Appellant relies primarily upon Grand Temple and Tabernacle in State of Texas of Knights and Daughters of Tabor, etc. v. Independent Order, K. & D. of Tabor of America et al., 44 S.W.2d 973 (Tex.Com.App.1932), wherein the following rule is set forth: “A corporation cannot lawfully adopt either the same name as that of an existing corporation created by or under the laws of the state, or of an unincorporated association or partnership therein, or a name so similar to that of an existing corporation created by or under the laws of the state, or of an unincorporated association or partnership therein, or a name so similar to that of an existing corporation or association that its use is calculated to deceive the public and result in confusion or unfair and fraudulent competition (14 C.J. p. 312), and may be enjoined from such use, whatever may be the character of the corporations, and whether or not they are formed for profit, to the same extent and upon the same principles that individuals are protected in the use of trade-marks and trade-names (14 C.J. p. 326).” (Emphasis added.)

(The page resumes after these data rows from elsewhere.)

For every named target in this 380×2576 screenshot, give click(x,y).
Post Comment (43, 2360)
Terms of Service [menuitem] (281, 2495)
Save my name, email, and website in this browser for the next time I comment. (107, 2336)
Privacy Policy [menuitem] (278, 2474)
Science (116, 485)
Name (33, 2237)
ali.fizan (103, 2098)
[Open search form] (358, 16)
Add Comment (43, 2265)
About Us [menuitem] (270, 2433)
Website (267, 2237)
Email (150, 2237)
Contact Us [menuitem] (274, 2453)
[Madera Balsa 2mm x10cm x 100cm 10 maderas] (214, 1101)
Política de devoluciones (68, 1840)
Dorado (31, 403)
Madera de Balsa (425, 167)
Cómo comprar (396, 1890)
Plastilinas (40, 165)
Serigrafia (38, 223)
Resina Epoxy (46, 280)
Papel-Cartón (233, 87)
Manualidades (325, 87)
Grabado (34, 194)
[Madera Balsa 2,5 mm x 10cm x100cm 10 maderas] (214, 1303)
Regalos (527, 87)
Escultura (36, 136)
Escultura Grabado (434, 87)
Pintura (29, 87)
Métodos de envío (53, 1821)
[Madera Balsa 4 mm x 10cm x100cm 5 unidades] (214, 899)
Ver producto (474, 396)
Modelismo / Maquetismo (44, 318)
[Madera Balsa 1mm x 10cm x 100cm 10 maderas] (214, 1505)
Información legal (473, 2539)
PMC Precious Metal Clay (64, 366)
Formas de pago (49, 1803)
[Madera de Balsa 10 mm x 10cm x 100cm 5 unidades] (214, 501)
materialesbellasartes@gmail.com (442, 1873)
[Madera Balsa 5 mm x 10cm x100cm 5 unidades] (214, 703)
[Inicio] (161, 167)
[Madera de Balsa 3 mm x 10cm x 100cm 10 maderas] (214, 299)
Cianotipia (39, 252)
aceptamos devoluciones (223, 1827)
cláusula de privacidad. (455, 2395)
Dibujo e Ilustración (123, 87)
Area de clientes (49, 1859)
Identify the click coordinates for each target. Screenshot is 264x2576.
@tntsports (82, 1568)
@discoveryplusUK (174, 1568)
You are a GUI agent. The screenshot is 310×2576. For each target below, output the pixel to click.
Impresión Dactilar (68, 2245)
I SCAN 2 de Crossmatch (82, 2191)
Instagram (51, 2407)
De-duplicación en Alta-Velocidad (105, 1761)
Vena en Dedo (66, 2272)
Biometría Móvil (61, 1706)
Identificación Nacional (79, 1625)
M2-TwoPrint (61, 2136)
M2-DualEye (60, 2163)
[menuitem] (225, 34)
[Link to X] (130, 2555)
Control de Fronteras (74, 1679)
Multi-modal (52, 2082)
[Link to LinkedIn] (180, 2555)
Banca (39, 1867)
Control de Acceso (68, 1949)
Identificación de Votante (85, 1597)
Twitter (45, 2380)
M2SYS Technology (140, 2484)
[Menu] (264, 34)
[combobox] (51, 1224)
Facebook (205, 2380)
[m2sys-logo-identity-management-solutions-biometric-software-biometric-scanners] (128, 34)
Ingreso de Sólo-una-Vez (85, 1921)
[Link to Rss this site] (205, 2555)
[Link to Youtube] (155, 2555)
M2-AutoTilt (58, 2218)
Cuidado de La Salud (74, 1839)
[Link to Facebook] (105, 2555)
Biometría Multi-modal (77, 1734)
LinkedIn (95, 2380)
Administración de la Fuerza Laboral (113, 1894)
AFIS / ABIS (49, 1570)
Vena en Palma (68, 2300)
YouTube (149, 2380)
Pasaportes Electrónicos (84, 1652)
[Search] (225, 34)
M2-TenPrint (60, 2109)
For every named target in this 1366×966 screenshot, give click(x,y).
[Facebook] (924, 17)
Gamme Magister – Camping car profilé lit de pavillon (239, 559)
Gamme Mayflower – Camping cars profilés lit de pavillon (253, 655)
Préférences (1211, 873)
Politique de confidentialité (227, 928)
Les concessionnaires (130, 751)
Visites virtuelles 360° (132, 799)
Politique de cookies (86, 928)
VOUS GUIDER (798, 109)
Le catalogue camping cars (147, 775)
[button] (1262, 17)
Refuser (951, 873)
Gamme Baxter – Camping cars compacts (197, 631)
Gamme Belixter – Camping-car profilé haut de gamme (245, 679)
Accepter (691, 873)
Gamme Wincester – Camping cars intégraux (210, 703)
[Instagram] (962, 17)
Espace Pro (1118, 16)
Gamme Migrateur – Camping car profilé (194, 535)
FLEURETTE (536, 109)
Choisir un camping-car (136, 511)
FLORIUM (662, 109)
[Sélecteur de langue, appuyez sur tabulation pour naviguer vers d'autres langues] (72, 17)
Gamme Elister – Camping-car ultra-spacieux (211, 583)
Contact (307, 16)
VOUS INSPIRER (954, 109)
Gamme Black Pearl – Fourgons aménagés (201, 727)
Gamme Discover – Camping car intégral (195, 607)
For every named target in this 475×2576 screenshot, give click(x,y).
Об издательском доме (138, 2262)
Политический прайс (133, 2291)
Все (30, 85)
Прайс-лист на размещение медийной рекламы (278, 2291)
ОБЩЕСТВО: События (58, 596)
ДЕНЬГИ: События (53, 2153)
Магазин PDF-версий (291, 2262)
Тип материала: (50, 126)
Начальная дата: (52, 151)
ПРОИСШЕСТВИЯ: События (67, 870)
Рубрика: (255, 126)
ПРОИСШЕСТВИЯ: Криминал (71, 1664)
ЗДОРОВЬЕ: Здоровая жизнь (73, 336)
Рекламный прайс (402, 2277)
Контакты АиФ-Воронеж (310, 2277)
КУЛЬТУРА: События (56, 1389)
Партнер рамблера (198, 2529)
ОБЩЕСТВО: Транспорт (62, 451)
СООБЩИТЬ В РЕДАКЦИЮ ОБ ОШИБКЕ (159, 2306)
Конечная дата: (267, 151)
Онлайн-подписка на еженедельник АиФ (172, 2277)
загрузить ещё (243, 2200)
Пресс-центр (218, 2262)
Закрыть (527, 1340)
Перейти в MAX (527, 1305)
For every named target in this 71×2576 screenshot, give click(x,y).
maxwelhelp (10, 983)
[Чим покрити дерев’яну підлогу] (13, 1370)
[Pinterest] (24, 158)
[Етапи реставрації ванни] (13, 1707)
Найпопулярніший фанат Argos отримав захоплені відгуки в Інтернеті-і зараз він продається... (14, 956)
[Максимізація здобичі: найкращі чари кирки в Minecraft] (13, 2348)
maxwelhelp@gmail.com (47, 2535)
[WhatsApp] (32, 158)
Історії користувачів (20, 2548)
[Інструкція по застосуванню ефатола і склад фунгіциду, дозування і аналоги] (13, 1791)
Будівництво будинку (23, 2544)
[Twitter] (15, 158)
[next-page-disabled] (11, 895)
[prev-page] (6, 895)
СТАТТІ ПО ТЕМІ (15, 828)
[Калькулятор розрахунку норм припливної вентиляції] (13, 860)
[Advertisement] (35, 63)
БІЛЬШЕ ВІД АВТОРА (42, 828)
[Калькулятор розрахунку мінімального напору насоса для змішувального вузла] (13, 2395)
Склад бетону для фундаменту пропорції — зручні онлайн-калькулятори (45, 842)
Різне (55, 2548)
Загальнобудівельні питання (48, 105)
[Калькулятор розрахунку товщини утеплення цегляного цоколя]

The test of whether a corporation is entitled to an injunction against use by another corporation of a similar trade-name is whether the similarity of names, trademarks, etc., used by the parties are such as to mislead the public. Such question is ordinarily for the trier of facts. Gracia v. Beck, 286 S.W.2d 234 (Tex.Civ.App.—Austin 1955, no writ); Rogers v. Broughton, 250 S.W.2d 606 (Tex.Civ.App.—Austin 1952, writ ref’d n. r. e.); Suniland Furniture Co. v. Sunnyland Wholesale Furniture Co., 235 S.W.2d 674 (Tex.Civ.App.—Dallas 1950, writ ref’d); Plaza Co. v. White, 160 S.W.2d 312 (Tex.Civ.App.—San Antonio 1942, writ ref’d); Lowe & Archer, Texas Practice, Injunctions, § 289.
Appellant urges that as a matter of law the names are deceptively similar and confusing and that since it did not consent to the use of this name, the injunction should lie. In determining these points, we are required to examine the record under the no-evidence test. Calvert, “No Evidence” and “Insufficient Evidence” Points of Error, 38 Tex.Law Rev. 361. We conclude from such examination that there is more than a scintilla of evidence to support the findings of the trial court that the public will not be confused or misled by the names of these two corporations and that
There is no evidence that appellant’s existence is even known to anyone other than the three incorporators. Mr. Heidings-felder testified that his purpose in forming appellant was to open a private club in Houston when he organized the Houston Stock Exchange. Such a corporation has been in existence since he formed this corporation in 1933, but it has never done anything other than elect officers and pay its franchise tax. Appellee is a private club operating only in San Antonio and a membership application is required to join. Only members and their guests may visit this club. Mr. Heidingsfelder admitted that he did not know of any confusion over the two corporations and that appellant had suffered no damage up to the time of the trial, from the use of the name “Bull and Bear Club” by appellee.
The trial court did not abuse its discretion in concluding that appellant was not entitled to injunctive relief under its findings of fact. The judgment is affirmed.